Work to be completed =
Copy out the rows below, swapping "dropdown" for "drop-down menu" and changing nothing else.
+-------+
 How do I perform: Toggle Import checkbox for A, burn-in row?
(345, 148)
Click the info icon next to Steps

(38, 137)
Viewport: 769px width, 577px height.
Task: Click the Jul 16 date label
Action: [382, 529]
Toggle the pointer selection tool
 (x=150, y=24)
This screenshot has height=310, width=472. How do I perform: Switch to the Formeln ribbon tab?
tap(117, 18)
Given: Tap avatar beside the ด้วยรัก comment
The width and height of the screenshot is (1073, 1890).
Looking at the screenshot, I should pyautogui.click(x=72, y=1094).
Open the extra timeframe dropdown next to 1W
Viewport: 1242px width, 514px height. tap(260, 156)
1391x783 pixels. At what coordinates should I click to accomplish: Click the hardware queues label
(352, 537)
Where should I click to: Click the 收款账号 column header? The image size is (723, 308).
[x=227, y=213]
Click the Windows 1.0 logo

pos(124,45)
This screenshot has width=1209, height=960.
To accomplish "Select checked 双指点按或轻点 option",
+-------+
Response to this exercise =
 How do I perform: Toggle Import checkbox for A, burn-in row?
(345, 148)
Click the info icon next to Steps

(38, 137)
Viewport: 769px width, 577px height.
Task: Click the Jul 16 date label
Action: [382, 529]
Toggle the pointer selection tool
 (x=150, y=24)
This screenshot has height=310, width=472. How do I perform: Switch to the Formeln ribbon tab?
tap(117, 18)
Given: Tap avatar beside the ด้วยรัก comment
The width and height of the screenshot is (1073, 1890).
Looking at the screenshot, I should pyautogui.click(x=72, y=1094).
Open the extra timeframe drop-down menu next to 1W
Viewport: 1242px width, 514px height. tap(260, 156)
1391x783 pixels. At what coordinates should I click to accomplish: Click the hardware queues label
(352, 537)
Where should I click to: Click the 收款账号 column header? The image size is (723, 308).
[x=227, y=213]
Click the Windows 1.0 logo

pos(124,45)
This screenshot has width=1209, height=960.
To accomplish "Select checked 双指点按或轻点 option",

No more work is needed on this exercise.